Yuck, blushing, I hate it.
It was blushing that made me go to my doctor and ask for help. It wasn't like I was blushing all the time but certain people made me blush, certain words, certain phrases, it could be quite unpredictable and was totally destroying my confidence.
As an example, if someone asked me the question "do you know John (or Fred or Mary or whatever name), if I knew the person they meant, I would blush. Now probably someone once asked me "do you know so-and-so" and it was maybe someone I had a crush on but was too scared to admit, and then whenever I heard that phrase again it made me blush.
Also, if someone said the word "virgin", even if it was the record label or the airline they were talking about, then I'd probably blush (that would be because I'm a 33 year old...virgin, due to social phobia and I'm a bit sensitive about it).
Things have improved since I have been doing CBT on the recommendation of my doctor. The psychologist said a lot of things about blushing that I didn't believe, like "people might not even notice" and "you blush because you are having a problem with anxiety" and "if you do these techniques it will improve". I didn't believe her, but I did what she said, and it did actually improve. Even when I didn't believe her, she told me that was ok, just keep telling myself these things anyway. So I kept doing CBT things and saying to myself "I doubt anyone even noticed" and "it really doesn't really matter what they think anyway" and all that.
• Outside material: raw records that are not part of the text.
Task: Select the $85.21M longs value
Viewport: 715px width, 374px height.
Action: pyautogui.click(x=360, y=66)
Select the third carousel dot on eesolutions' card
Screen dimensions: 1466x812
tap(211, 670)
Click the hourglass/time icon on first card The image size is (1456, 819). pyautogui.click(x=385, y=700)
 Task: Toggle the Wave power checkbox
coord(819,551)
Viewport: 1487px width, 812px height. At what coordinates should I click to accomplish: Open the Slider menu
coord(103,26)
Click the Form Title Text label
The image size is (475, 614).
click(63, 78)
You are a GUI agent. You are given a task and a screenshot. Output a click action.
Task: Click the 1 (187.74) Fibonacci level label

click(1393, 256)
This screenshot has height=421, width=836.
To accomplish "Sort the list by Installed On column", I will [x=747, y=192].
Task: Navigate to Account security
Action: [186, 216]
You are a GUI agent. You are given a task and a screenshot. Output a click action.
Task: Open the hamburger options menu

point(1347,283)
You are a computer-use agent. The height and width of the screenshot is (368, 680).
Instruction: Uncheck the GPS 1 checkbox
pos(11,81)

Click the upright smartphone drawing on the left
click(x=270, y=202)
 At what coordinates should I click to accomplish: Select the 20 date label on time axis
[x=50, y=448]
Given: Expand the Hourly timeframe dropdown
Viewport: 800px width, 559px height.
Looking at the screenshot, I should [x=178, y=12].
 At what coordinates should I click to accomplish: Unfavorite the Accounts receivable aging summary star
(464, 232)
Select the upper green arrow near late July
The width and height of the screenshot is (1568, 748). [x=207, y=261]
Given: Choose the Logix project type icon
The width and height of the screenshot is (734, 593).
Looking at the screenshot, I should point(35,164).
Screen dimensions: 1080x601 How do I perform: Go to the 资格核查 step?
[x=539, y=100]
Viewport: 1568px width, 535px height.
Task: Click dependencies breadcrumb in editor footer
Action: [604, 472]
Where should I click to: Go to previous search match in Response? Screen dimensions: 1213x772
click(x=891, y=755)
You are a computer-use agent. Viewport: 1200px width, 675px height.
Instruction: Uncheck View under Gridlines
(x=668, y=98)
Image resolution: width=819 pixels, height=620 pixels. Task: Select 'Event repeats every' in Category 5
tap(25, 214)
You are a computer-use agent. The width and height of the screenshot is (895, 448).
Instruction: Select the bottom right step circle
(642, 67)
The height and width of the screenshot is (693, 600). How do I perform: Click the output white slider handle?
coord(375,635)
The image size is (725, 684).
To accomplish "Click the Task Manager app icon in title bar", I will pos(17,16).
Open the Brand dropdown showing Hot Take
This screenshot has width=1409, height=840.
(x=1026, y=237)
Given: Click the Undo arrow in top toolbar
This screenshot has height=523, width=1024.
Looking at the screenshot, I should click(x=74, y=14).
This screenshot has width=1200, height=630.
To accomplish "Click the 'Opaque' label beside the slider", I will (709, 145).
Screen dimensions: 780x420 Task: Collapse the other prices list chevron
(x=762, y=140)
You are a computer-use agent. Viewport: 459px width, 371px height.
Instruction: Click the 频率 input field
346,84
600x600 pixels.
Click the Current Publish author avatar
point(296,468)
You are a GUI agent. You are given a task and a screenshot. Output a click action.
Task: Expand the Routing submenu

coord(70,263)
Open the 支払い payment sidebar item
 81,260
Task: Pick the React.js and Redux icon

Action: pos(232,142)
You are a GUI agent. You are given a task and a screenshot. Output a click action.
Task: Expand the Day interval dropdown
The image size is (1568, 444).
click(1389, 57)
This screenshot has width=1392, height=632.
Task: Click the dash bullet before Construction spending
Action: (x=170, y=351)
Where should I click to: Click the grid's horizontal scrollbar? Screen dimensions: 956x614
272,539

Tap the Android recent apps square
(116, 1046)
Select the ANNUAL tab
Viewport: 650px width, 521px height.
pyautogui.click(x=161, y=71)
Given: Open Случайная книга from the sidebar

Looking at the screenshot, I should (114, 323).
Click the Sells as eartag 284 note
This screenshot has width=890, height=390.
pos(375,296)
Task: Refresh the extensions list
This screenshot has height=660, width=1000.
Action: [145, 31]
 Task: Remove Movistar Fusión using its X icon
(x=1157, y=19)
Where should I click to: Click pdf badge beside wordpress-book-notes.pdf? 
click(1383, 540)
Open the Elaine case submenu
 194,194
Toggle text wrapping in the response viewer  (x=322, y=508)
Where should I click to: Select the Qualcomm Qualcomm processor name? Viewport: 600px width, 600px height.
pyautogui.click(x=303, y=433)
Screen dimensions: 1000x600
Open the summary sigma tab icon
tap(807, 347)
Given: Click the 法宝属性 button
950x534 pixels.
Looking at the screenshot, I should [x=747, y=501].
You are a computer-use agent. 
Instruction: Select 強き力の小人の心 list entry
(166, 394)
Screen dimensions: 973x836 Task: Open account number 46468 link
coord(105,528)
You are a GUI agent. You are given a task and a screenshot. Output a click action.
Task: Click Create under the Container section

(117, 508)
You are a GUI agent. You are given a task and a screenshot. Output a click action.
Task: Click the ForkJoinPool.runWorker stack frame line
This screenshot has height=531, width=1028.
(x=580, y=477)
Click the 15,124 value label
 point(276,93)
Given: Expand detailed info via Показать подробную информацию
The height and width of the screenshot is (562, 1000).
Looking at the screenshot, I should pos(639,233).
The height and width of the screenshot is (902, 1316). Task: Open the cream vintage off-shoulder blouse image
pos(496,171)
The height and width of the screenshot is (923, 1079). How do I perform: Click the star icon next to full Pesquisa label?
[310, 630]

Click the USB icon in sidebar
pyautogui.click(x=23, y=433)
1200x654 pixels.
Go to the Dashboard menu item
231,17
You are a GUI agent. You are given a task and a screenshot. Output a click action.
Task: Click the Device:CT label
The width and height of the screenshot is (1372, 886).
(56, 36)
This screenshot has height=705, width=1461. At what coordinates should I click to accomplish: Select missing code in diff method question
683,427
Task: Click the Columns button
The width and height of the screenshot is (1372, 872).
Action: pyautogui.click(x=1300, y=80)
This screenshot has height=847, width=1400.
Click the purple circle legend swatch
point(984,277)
I still blush, but much less, and I'm just much less afraid of it. But I have to keep vigilant, and I have been slipping a bit lately. I need to do more practice still. I'm not seeing the psychologist, but I still have books on the subject and I work from them.
I read about the surgery, but when I did some reading about blushing I could see that I had a problem with social anxiety that caused blushing, rather than a problem with blushing, so I decided to try and deal with the anxiety, and so far I'm happy with that approach.